Subject: Re: putenv(3) POSIX - XPG compliance
To: David Laight <>
From: Brian Ginsbach <>
List: tech-userlevel
Date: 07/11/2003 16:01:32
* David Laight <> [2003/01/30 14:29]:
> > > 
> > > AT line 95 the code has:
> > > 
> > > 	if (strlen(c) >= l_value) {     /* old larger; copy over */
> > > 		while ((*c++ = *value++) != '\0');
> > > 		rwlock_unlock(&__environ_lock);
> > > 		return (0);
> > > 	} 
> > > 
> > > This isn't safe anymore....
> > 
> > Isn't it?  I guess I'm missing something then as I don't see it.
> > Probably not wise to be setenv()ing a variable previously putenv()ed
> > but it doesn't appear any more unsafe than it was...
> Ah, but before the memory you we overwriting had always been allocated
> by the setenv code - it didn't belong to a user.

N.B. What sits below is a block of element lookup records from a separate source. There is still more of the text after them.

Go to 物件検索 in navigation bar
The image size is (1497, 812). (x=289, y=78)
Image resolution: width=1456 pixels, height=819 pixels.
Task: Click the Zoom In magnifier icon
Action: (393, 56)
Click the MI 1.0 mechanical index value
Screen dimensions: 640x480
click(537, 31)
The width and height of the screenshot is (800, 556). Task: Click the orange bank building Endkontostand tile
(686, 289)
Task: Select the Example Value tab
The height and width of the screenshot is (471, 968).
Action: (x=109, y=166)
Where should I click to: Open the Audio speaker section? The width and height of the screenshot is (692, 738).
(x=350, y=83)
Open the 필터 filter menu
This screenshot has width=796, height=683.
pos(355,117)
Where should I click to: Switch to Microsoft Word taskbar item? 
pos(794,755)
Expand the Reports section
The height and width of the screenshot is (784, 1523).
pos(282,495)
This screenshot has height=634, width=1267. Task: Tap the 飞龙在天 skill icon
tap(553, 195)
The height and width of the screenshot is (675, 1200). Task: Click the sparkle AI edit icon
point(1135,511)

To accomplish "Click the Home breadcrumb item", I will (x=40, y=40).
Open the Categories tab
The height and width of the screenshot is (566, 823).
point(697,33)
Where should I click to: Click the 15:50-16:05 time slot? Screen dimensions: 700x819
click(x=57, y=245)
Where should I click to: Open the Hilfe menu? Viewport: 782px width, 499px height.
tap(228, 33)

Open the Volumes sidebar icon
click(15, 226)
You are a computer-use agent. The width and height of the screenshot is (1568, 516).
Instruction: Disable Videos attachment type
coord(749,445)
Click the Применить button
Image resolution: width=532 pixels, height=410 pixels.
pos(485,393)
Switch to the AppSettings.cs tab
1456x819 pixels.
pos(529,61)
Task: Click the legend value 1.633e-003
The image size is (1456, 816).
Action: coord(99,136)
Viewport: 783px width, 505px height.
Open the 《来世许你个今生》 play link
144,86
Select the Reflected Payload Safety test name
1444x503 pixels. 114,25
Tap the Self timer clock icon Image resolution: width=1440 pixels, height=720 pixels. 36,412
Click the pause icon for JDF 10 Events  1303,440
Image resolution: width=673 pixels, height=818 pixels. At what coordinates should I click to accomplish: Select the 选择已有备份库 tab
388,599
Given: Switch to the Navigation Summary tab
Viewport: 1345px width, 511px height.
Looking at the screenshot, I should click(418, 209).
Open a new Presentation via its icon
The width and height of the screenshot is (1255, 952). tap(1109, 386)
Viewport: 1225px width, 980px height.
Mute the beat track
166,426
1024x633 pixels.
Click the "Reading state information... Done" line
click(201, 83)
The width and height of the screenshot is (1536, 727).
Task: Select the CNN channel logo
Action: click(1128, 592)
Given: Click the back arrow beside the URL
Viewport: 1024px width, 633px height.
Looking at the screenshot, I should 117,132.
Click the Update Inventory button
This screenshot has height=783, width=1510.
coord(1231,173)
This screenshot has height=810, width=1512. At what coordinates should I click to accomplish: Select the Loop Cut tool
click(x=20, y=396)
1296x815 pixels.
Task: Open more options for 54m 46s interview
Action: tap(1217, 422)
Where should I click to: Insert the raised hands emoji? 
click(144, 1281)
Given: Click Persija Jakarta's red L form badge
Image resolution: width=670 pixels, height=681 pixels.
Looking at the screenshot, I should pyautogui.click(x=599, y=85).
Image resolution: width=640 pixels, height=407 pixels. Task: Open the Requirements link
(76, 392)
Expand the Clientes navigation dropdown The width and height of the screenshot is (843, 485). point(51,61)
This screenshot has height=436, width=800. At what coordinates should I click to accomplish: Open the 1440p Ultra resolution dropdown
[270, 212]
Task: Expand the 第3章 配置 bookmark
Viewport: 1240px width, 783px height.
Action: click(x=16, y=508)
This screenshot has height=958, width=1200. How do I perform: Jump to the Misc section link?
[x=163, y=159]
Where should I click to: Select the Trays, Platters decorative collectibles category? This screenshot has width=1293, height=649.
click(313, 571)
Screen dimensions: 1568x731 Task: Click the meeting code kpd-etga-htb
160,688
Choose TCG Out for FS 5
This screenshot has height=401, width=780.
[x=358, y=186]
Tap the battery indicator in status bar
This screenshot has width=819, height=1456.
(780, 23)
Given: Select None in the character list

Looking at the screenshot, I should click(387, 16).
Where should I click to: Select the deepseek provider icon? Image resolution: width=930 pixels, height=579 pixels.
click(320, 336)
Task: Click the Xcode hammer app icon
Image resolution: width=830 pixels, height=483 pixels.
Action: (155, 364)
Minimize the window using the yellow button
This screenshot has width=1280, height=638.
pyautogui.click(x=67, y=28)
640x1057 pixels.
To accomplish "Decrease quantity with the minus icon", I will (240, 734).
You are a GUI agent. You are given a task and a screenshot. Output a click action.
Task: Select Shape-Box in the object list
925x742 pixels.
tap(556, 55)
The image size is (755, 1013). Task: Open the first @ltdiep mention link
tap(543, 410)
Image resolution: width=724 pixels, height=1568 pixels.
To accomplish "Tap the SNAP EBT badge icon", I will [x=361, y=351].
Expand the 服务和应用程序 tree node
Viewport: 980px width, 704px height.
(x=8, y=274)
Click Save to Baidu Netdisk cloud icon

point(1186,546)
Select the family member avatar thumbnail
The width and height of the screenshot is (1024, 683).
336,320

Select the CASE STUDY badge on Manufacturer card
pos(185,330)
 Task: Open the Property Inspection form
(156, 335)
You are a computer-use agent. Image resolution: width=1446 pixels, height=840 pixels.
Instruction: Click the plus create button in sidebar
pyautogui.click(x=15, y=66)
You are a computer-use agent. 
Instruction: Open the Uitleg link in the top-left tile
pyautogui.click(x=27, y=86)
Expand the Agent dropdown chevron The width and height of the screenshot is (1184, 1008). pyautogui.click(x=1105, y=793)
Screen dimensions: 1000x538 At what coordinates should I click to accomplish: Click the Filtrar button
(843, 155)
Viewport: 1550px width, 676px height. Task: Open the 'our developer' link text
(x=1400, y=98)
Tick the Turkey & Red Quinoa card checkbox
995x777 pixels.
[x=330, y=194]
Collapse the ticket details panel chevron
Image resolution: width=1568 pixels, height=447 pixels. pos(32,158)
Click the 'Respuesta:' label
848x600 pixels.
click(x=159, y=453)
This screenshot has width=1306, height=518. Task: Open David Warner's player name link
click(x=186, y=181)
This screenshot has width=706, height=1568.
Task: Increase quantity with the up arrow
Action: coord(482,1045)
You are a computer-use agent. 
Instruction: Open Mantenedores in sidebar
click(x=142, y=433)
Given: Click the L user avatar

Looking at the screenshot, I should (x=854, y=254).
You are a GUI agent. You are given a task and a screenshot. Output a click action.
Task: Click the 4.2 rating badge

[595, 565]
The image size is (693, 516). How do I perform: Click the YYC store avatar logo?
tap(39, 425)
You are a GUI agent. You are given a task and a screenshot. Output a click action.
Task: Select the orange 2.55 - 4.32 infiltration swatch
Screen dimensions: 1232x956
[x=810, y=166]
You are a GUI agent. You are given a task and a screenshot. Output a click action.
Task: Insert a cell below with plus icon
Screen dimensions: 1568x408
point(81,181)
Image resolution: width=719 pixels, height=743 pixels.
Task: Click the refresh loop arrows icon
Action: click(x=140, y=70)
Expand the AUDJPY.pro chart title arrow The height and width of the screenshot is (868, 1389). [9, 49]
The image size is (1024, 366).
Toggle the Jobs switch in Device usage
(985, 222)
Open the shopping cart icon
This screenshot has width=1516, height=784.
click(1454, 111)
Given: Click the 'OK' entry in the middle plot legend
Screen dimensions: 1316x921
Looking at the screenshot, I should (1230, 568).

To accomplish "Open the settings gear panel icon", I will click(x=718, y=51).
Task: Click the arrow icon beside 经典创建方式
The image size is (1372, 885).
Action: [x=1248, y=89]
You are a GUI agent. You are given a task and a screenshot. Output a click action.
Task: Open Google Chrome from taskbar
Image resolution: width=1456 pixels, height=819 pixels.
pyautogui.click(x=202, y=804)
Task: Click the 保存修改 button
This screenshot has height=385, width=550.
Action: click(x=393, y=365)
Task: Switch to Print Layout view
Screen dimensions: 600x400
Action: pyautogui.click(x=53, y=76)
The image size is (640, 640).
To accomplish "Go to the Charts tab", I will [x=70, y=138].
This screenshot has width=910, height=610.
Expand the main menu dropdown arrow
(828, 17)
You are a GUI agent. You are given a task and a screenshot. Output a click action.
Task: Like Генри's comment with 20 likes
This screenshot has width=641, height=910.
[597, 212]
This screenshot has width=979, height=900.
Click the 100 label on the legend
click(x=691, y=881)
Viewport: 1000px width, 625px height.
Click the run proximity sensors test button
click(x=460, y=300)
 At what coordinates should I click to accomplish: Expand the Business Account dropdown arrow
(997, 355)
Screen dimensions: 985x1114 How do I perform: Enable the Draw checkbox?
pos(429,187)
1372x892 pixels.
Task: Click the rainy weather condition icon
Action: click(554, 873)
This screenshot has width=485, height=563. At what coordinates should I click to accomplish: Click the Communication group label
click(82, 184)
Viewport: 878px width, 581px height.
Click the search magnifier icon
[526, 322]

Well, wasn't this always the case?  You were not guaranteed that
the memory was allocated by the setenv code -- You might have
inherited a "static" environment, correct?.

> > > I'm also not 100% about how the code behaves in the presence of
> > > environment string that don't contain an '=' (eg after putenv("fred");).
> > > 
> > > It needs to do something sensible.
> > 
> > It should probably return -1 like the current putenv() function.
> > I don't see anything in the standard that prevents this.  I'll
> > check what other implementations do.
> That doesn't help, you cannot rely on the memory area not being overwritten
> by the application after putenv has been called.

I'm not sure I understand your point here.  Unless you mean what
is pointed out in the XPG/POSIX Application Usage section: 'A
potential error is to call putenv() with an automatic variable as
the argument, then return from the calling function while string
is still part of the environment.'

I do think that the current implementation (and it looks like most
BSD implementations) are might wrong to return -1.  I don't think
this fits with the XPG/POSIX specification.  A -1 return implies
that errno is set to something? what?  XPB/POSIX only specifies
ENOMEM.  I suppose it could follow the lead of setenv and set errno
to EINVAL.  The spec also says 'The string argument should point
to a string of the form "name=value"'.  I believe that the key word
is 'should'.

> Something 'sensible' is all that is required...

Well, 'sensible' maybe...  It appears that System V accepts 
putenv("STRING"), and just places the string in the environment.
I'm not sure if this is 'sensible' or not especially since it
treats putenv("STRING") and putenv("STRING=") differently.
So your environ could look like:
	environ[0] = "STRING"
	environ[1] = "STRING="
IMHO this does not seem 'sensible'.

GNU libc takes a different approach.  It accepts putenv("STRING")
but then does an unsetenv("STRING").  Now depending upon what
you are expecting this may or may not be sensible.  Again this
may or may not be 'sensible'.

> FWIW in setenv, I'd do p = malloc(strlen(name) + strlen(value) + 2)
> without worrying about allocatin an extra byte if name ends or value
> starts with an '='.
> To free the memory allocated by setenv, I'd suggest keeping another
> list of the memory blocks allocated by setenv.  Whenever something is
> freed, check the address matches.  The same index will work...
> That will bound the memory use even if parts of the application
> explicitly overwrite entries in the environ vector.

It looks like Masaru OKI (Subject: unsetenv memory leak fix) has
attempted to do just this.  I don't think he's successfully gotten
it yet.  

> 	David

Brian Ginsbach                          Cray Inc.